Start of DATA

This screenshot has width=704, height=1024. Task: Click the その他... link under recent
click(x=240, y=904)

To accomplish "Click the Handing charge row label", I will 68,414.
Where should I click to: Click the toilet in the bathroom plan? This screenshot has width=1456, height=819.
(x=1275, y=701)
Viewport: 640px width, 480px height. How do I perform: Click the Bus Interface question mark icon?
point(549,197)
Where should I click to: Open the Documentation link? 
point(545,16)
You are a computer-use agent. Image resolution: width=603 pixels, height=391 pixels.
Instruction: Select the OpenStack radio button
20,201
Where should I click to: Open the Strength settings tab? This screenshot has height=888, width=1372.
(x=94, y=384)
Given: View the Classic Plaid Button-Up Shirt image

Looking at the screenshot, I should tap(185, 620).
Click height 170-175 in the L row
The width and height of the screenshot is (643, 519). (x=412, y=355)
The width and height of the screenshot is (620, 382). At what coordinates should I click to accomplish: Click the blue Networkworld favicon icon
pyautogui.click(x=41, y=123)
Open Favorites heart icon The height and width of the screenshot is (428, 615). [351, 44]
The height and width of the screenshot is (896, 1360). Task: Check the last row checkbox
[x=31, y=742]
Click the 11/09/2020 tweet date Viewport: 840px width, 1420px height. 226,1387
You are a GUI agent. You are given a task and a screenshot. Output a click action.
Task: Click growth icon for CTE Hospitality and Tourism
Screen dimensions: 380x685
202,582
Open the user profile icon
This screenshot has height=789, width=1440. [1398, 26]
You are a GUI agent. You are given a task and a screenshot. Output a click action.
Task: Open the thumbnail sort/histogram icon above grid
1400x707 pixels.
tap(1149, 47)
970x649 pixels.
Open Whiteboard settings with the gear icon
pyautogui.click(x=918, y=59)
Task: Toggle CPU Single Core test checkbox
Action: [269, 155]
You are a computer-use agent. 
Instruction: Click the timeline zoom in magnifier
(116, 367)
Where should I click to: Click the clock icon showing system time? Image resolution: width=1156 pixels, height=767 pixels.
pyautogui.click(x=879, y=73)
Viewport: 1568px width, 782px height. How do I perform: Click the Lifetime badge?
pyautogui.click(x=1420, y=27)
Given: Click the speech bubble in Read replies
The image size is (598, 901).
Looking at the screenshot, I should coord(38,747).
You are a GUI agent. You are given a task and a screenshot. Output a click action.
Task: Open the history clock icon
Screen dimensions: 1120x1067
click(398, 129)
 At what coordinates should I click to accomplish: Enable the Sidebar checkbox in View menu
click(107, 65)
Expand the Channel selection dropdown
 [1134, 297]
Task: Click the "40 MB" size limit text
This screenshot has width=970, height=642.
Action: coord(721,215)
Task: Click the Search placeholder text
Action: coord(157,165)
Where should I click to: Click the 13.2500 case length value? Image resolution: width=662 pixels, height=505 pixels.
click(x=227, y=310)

End of DATA

**WRITTEN TASK:** Format these rows as a numbered list, leaving out the blank lines.

**WORKED SOLUTION:**
1. This screenshot has width=704, height=1024. Task: Click the その他... link under recent
2. click(x=240, y=904)
3. To accomplish "Click the Handing charge row label", I will 68,414.
4. Where should I click to: Click the toilet in the bathroom plan? This screenshot has width=1456, height=819.
5. (x=1275, y=701)
6. Viewport: 640px width, 480px height. How do I perform: Click the Bus Interface question mark icon?
7. point(549,197)
8. Where should I click to: Open the Documentation link? 
9. point(545,16)
10. You are a computer-use agent. Image resolution: width=603 pixels, height=391 pixels.
11. Instruction: Select the OpenStack radio button
12. 20,201
13. Where should I click to: Open the Strength settings tab? This screenshot has height=888, width=1372.
14. (x=94, y=384)
15. Given: View the Classic Plaid Button-Up Shirt image
16. Looking at the screenshot, I should tap(185, 620).
17. Click height 170-175 in the L row
18. The width and height of the screenshot is (643, 519). (x=412, y=355)
19. The width and height of the screenshot is (620, 382). At what coordinates should I click to accomplish: Click the blue Networkworld favicon icon
20. pyautogui.click(x=41, y=123)
21. Open Favorites heart icon The height and width of the screenshot is (428, 615). [351, 44]
22. The height and width of the screenshot is (896, 1360). Task: Check the last row checkbox
23. [x=31, y=742]
24. Click the 11/09/2020 tweet date Viewport: 840px width, 1420px height. 226,1387
25. You are a GUI agent. You are given a task and a screenshot. Output a click action.
26. Task: Click growth icon for CTE Hospitality and Tourism
27. Screen dimensions: 380x685
28. 202,582
29. Open the user profile icon
30. This screenshot has height=789, width=1440. [1398, 26]
31. You are a GUI agent. You are given a task and a screenshot. Output a click action.
32. Task: Open the thumbnail sort/histogram icon above grid
33. 1400x707 pixels.
34. tap(1149, 47)
35. 970x649 pixels.
36. Open Whiteboard settings with the gear icon
37. pyautogui.click(x=918, y=59)
38. Task: Toggle CPU Single Core test checkbox
39. Action: [269, 155]
40. You are a computer-use agent. 
41. Instruction: Click the timeline zoom in magnifier
42. (116, 367)
43. Where should I click to: Click the clock icon showing system time? Image resolution: width=1156 pixels, height=767 pixels.
44. pyautogui.click(x=879, y=73)
45. Viewport: 1568px width, 782px height. How do I perform: Click the Lifetime badge?
46. pyautogui.click(x=1420, y=27)
47. Given: Click the speech bubble in Read replies
48. The image size is (598, 901).
49. Looking at the screenshot, I should coord(38,747).
50. You are a GUI agent. You are given a task and a screenshot. Output a click action.
51. Task: Open the history clock icon
52. Screen dimensions: 1120x1067
53. click(398, 129)
54.  At what coordinates should I click to accomplish: Enable the Sidebar checkbox in View menu
55. click(107, 65)
56. Expand the Channel selection dropdown
57.  [1134, 297]
58. Task: Click the "40 MB" size limit text
59. This screenshot has width=970, height=642.
60. Action: coord(721,215)
61. Task: Click the Search placeholder text
62. Action: coord(157,165)
63. Where should I click to: Click the 13.2500 case length value? Image resolution: width=662 pixels, height=505 pixels.
64. click(x=227, y=310)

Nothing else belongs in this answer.